— START OF EXERCISE INPUT —

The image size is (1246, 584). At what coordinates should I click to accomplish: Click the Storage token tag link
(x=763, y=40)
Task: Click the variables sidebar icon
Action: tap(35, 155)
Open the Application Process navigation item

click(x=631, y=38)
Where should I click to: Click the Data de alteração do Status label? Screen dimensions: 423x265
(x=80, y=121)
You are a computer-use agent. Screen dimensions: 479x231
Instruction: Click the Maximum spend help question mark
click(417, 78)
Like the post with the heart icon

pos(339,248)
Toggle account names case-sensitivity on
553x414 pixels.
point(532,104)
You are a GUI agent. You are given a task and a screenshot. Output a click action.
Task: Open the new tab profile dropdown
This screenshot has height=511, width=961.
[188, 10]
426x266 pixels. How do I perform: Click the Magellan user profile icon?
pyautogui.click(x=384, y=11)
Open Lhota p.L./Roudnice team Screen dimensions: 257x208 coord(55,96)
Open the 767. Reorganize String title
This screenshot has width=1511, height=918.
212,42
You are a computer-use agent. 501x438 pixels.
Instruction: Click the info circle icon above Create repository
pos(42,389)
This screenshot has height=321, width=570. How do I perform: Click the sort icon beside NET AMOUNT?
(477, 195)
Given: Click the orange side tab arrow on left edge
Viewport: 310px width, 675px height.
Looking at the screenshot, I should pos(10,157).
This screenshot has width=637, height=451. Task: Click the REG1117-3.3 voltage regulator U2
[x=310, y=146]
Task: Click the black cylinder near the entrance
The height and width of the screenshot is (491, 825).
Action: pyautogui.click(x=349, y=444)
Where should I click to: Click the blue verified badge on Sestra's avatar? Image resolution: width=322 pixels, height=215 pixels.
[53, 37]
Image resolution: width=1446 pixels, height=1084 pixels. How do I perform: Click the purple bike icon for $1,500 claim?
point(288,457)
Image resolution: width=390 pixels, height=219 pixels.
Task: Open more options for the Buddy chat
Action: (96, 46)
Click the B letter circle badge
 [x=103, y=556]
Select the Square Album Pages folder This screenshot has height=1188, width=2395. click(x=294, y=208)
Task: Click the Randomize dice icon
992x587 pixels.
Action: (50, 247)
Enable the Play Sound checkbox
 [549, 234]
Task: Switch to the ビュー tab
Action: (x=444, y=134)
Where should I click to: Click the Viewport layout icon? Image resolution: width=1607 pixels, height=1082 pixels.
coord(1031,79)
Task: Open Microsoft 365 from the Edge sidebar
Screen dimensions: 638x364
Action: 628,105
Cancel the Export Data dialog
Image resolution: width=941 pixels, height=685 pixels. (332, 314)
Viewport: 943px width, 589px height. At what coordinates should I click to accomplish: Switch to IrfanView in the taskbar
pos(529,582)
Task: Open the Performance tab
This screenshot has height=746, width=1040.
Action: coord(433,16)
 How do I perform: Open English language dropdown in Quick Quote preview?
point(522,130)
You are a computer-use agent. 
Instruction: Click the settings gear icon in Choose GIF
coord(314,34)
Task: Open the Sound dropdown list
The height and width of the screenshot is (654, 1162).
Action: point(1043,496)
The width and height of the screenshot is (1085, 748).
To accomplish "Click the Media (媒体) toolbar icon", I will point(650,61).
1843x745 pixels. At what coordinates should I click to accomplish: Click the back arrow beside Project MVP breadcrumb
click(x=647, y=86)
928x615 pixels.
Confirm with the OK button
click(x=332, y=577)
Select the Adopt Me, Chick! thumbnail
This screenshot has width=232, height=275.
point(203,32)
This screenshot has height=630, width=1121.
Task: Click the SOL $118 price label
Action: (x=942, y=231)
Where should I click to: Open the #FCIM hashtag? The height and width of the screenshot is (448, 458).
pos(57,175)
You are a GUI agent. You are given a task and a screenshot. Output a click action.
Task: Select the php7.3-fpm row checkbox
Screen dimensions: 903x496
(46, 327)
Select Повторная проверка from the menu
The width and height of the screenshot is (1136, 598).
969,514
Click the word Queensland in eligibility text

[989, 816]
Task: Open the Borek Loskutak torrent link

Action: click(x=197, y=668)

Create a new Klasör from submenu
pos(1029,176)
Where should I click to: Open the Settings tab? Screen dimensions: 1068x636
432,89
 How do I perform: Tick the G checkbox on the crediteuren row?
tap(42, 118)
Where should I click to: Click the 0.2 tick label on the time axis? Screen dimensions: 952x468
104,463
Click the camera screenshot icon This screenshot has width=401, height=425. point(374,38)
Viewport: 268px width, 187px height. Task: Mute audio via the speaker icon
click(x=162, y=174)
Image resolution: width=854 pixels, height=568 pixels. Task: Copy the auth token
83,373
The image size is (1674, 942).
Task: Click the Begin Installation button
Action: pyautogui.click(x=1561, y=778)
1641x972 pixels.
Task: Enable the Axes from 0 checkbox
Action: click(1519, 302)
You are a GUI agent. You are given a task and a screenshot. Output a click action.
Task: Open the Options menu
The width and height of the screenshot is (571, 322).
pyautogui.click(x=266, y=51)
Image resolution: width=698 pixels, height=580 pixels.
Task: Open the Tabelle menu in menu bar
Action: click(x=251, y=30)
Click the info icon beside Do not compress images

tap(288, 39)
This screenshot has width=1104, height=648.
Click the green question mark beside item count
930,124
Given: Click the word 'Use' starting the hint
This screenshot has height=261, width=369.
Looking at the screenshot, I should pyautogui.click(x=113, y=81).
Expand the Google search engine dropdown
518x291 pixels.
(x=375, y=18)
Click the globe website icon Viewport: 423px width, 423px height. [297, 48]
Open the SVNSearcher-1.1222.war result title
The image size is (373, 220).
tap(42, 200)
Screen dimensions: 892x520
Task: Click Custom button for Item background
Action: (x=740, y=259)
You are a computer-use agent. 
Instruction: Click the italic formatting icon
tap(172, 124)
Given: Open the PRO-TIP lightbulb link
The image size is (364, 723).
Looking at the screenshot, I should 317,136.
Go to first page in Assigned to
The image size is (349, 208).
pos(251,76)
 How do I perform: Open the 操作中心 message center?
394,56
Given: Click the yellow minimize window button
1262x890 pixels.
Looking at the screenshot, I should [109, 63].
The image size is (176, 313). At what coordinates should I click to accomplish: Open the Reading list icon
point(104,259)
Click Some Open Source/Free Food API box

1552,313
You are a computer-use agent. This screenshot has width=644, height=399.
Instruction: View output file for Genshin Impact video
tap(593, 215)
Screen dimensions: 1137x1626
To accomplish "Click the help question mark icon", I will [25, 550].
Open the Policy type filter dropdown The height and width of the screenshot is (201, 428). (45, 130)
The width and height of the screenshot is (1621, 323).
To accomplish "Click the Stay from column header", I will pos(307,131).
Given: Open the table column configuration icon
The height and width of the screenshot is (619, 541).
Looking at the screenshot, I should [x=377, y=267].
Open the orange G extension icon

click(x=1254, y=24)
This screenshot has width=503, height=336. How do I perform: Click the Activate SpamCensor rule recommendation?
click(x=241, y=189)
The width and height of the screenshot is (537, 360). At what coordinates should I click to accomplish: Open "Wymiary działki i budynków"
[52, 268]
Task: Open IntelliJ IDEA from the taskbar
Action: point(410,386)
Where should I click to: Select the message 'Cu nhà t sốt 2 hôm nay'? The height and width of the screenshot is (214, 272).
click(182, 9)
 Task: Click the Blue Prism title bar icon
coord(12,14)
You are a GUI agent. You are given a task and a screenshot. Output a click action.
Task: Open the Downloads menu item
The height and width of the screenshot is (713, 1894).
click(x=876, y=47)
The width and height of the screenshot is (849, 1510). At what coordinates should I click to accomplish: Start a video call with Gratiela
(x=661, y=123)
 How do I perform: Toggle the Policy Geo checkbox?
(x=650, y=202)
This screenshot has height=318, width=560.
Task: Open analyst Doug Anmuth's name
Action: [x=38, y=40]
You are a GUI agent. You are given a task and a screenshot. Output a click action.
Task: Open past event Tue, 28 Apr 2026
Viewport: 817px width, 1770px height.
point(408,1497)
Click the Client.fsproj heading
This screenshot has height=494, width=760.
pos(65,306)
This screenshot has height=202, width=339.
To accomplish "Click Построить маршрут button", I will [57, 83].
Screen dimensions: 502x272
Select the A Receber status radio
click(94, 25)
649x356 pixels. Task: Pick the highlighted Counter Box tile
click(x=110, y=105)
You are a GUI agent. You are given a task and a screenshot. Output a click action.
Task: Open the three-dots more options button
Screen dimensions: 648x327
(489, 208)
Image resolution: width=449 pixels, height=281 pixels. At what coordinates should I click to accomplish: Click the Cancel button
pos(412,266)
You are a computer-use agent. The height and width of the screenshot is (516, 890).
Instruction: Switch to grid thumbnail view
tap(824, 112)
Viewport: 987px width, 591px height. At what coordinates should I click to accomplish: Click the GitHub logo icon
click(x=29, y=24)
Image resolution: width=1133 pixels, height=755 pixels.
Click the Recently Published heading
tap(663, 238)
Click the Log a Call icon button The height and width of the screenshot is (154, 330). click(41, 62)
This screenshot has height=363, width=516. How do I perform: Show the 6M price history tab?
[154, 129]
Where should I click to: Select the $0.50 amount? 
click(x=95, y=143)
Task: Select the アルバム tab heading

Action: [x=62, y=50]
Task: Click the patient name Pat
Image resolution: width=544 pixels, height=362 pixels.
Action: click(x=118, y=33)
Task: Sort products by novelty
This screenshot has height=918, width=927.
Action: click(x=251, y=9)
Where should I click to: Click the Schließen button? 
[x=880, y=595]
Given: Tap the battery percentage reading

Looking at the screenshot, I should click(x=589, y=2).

— END OF EXERCISE INPUT —

▶ WHAT IS ASKED:
Reproduce the listing above verbatim, beginning at the line that contains "How do I perform: Toggle" and ending after the line that contains "Click the Log".

▶ RESPONSE BELOW:
 How do I perform: Toggle the Policy Geo checkbox?
(x=650, y=202)
This screenshot has height=318, width=560.
Task: Open analyst Doug Anmuth's name
Action: [x=38, y=40]
You are a GUI agent. You are given a task and a screenshot. Output a click action.
Task: Open past event Tue, 28 Apr 2026
Viewport: 817px width, 1770px height.
point(408,1497)
Click the Client.fsproj heading
This screenshot has height=494, width=760.
pos(65,306)
This screenshot has height=202, width=339.
To accomplish "Click Построить маршрут button", I will [57, 83].
Screen dimensions: 502x272
Select the A Receber status radio
click(94, 25)
649x356 pixels. Task: Pick the highlighted Counter Box tile
click(x=110, y=105)
You are a GUI agent. You are given a task and a screenshot. Output a click action.
Task: Open the three-dots more options button
Screen dimensions: 648x327
(489, 208)
Image resolution: width=449 pixels, height=281 pixels. At what coordinates should I click to accomplish: Click the Cancel button
pos(412,266)
You are a computer-use agent. The height and width of the screenshot is (516, 890).
Instruction: Switch to grid thumbnail view
tap(824, 112)
Viewport: 987px width, 591px height. At what coordinates should I click to accomplish: Click the GitHub logo icon
click(x=29, y=24)
Image resolution: width=1133 pixels, height=755 pixels.
Click the Recently Published heading
tap(663, 238)
Click the Log a Call icon button The height and width of the screenshot is (154, 330). click(41, 62)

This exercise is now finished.